Personally I could never trust that machine again.

Do you do that for all the malware/virus issues you run into, or just the severe ones?

Dashrender

@BRRABill said:

@Dashrender said:

Wow - nice solution - but I have to ask, did you recommend that she backup her data and do a complete system wipe and reinstall?

Personally I could never trust that machine again.

Do you do that for all the malware/virus issues you run into, or just the severe ones?

Mostly all - Virus = 100% wipe and reload. crapware, I'll generally just remove it, but if I'm suspicious in anyway, wipe and reload.

BRRABill

@Dashrender said:

Mostly all - Virus = 100% wipe and reload. crapware, I'll generally just remove it, but if I'm suspicious in anyway, wipe and reload.

That's my MO as well.

Most of the stuff I see is just annoying crapware.

scottalanmiller

@Lakshmana said:

@Ambarishrh What is Webroot ? Where it is being used?What are the advantages of using that ?

Webroot is a leading antivirus solution and they are very active here in MangoLassi. Hit up @nic and @richard to learn more!

scottalanmiller

@BRRABill said:

@Dashrender said:

Wow - nice solution - but I have to ask, did you recommend that she backup her data and do a complete system wipe and reinstall?

Personally I could never trust that machine again.

Do you do that for all the malware/virus issues you run into, or just the severe ones?

Pretty much all.
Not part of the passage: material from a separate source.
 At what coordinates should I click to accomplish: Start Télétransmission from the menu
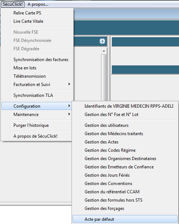coord(37,76)
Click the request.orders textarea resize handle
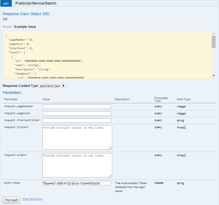The image size is (219, 205). pyautogui.click(x=110, y=176)
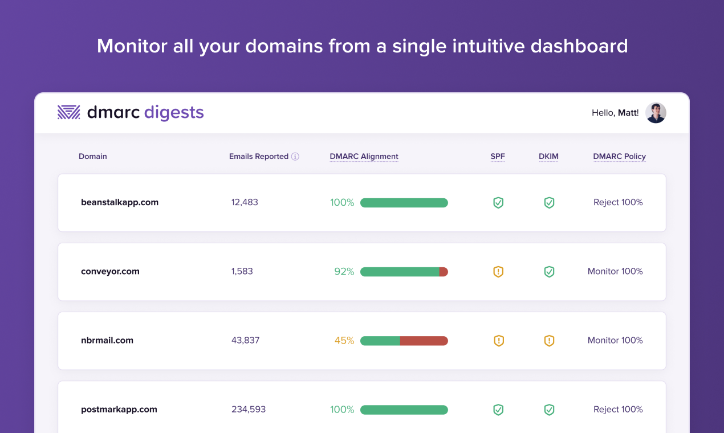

This is one of the driving reasons why we (and the industry) push having Windows volume licensing and a ready to go imaging solution - because infections mean that you need to do a rapid recovery and you need to do it from pristine image rather than from an image of the infected system. This is another reason why image backups are less than ideal for workstations, because you want to "disinfect them" as thoroughly as possible during rebuilds. Sure files can still be infected, but it is far easier to catch them and protect users this way. It's the standard practice to keep malware from becoming overly invasive.

BRRABill

@scottalanmiller said:

Pretty much all. This is one of the driving reasons why we (and the industry) push having Windows volume licensing and a ready to go imaging solution - because infections mean that you need to do a rapid recovery and you need to do it from pristine image rather than from an image of the infected system. This is another reason why image backups are less than ideal for workstations, because you want to "disinfect them" as thoroughly as possible during rebuilds. Sure files can still be infected, but it is far easier to catch them and protect users this way. It's the standard practice to keep malware from becoming overly invasive.

Most of the issues I have dealt with are again on the personal level.
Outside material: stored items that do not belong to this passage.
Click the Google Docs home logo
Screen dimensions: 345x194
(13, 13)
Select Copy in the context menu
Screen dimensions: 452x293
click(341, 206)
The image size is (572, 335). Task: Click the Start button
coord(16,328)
Been lucky here with relatively no problems.

Dashrender

I have a customer who had had Webroot kick off two virus alerts in the last two days. Looks like Webroot killed the both before they got a foothold though.

JaredBusch

@Ambarishrh said:

@nadnerB Thank God i could remote it and do the things required, otherwise would be driving a bit far to do this! Thanks to screenconnect, i was actually evaluating screenconnect as my go to tool for remote support, one thing i noticed is few windows message screenconnect didn't allow me to click ok to proceed, at that time it just shows that i am connected but not the guest. Used Teamviewer free for that to complete that action, so i have second thoughts about screenconnect!

When ScreenConnect is running as an admin process, you can click everything.